With KBIS, it depends which of its policies you are taking out. Under its vet fees cover policy, no vetting certificate is required if the market value is up to £6,000. If you take out just mortality and theft cover, no vetting is needed up to the value of £9,999. If you want loss of use cover. both KBIS and Petplan Equine will require a five-stage vetting certificate. Depending on the horse’s value, they may also require certain X-rays.

“If additional information is needed to set up your insurance policy, we will provide injury-only temporary cover for your horse as will most other insurance companies,’ explains Petplan Equine. “Your full policy will not start until all information is received and approved.”

“If you are moving to KBIS on renewal from another company,” says KBIS, “we request a full veterinary history, along with the renewal documents from the previous insurer. If the renewal documents confirm the cover with KBIS is like for like. or less than the previous insurer offered. full cover will be offered by KBIS straight away. so there’s no accidental cover period at the beginning of the new policy.”

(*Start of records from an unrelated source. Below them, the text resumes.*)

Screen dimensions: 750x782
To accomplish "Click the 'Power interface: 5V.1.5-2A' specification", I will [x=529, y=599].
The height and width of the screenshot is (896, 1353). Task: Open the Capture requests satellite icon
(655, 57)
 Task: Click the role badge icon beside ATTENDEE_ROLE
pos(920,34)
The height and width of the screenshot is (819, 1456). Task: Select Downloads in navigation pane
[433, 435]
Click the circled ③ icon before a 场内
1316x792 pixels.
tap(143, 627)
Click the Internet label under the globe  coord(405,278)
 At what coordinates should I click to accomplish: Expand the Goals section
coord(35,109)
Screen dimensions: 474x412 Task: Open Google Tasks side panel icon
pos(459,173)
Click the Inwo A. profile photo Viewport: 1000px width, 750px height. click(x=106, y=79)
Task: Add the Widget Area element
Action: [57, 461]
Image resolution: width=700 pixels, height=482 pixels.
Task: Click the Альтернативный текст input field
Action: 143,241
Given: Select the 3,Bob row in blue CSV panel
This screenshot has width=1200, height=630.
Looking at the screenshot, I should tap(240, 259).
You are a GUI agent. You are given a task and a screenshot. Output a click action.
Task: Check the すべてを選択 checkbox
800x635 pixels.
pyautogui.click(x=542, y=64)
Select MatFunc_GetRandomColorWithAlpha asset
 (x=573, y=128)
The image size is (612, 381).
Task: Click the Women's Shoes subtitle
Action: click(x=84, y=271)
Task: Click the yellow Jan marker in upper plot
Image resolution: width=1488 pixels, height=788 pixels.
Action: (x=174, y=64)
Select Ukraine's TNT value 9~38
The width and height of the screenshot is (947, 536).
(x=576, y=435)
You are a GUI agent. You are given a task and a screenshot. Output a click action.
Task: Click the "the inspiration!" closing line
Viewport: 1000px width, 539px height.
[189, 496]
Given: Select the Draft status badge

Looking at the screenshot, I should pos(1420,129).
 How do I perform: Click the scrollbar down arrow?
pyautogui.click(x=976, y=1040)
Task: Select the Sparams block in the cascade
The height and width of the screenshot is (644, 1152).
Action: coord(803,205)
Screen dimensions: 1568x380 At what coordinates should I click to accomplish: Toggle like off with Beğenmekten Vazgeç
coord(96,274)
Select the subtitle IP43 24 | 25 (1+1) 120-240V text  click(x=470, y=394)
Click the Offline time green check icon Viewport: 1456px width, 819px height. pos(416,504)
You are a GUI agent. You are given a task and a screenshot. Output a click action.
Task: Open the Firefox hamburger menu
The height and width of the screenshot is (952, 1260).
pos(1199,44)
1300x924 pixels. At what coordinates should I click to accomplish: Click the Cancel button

10 Things To Consider When Searching For Insurance

  1. Don’t choose your equine insurance by price alone.
  2. Vets’ fees and third party liability are the key parts of insurance cover. Make sure you know what you’re covered for.
  3. Ask your vet and horse owner friends who they would recommend.
  4. Discounts may be available if you buy your policy online.
  5. Read the small print so you know what you’re getting for your money.
  6. Contact at least three companies for comparison purposes.
  7. Choose an insurance provider that specialises in insuring horses.
  8. Paying the total premium in one go can be cheaper than monthly instalments.
  9. Although insuring your horse for less than his actual value may keep your premiums lower, you won’t get back what he’s worth if the worst happens. It is also supplying incorrect information, which could be classed as fraud.
  10. You must declare any pre-existing conditions. If you don’t, you could invalidate your entire policy.

DO NOT TICK THE ‘NOTHING TO DISCLOSE’ DECLARATION ON THE PROPOSAL FORM IF THIS ISN’T CORRECT. IT IS A CRIMINAL OFFENCE TO DEFRAUD ON INSURANCE.

Calculating Your Premium

Insurance premiums reflect the risk involved. Companies can’t pay out for expensive treatments if they haven’t received enough in the shared pot to cover the costs. As diagnostics advance and more conditions can be treated, veterinary costs have risen. Your premium will reflect this.